*EXERCISE*.
Only the lines from the one that contains "Where should I" to the last line below, both included, should be transcribed. Pictures stay out of the copy.

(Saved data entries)
*** Block opens ***

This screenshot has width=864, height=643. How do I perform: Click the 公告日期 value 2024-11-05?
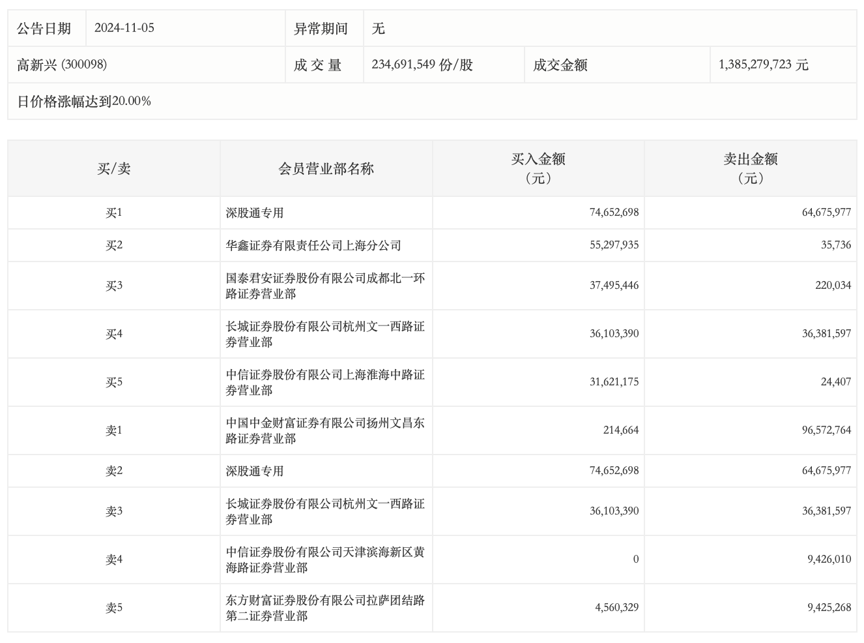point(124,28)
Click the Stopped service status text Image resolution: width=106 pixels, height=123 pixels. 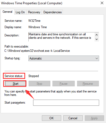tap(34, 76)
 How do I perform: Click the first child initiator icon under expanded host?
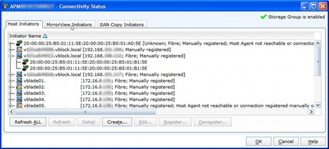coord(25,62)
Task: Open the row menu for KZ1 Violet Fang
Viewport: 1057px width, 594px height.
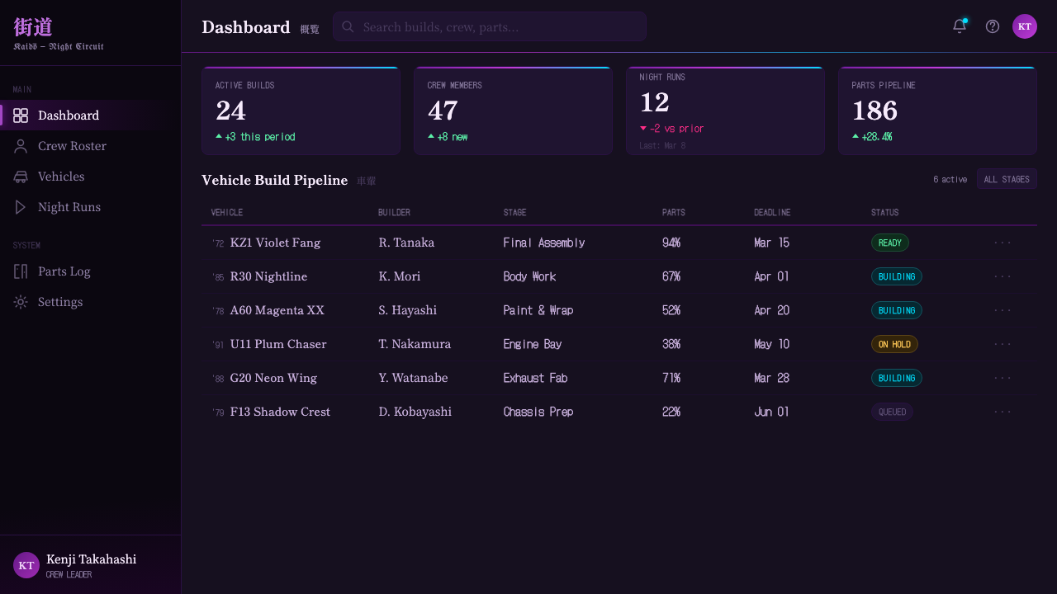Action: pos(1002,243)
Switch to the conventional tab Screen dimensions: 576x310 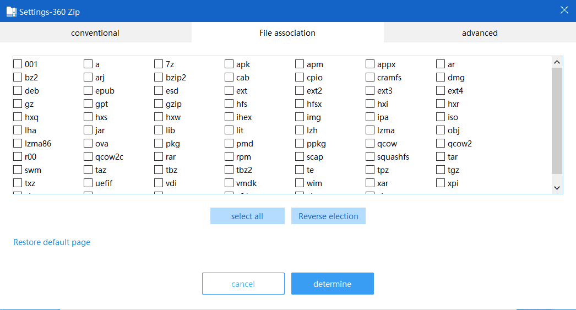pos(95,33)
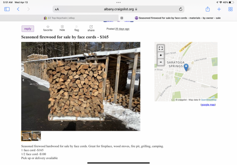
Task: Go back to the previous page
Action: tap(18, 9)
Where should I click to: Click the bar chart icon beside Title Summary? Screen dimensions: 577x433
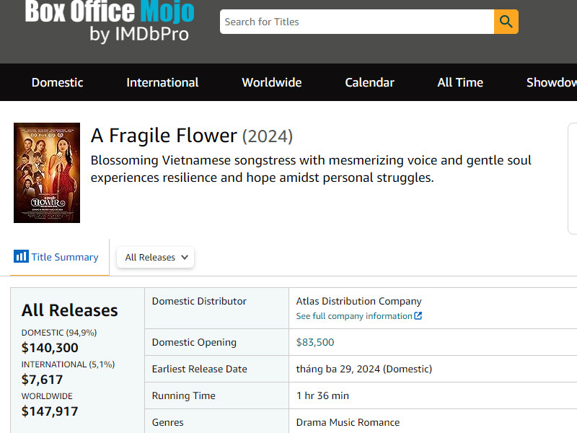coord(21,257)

*** Block closes ***

*WRITTEN RESPONSE*.
Where should I click to: Click the bar chart icon beside Title Summary? Screen dimensions: 577x433
coord(21,257)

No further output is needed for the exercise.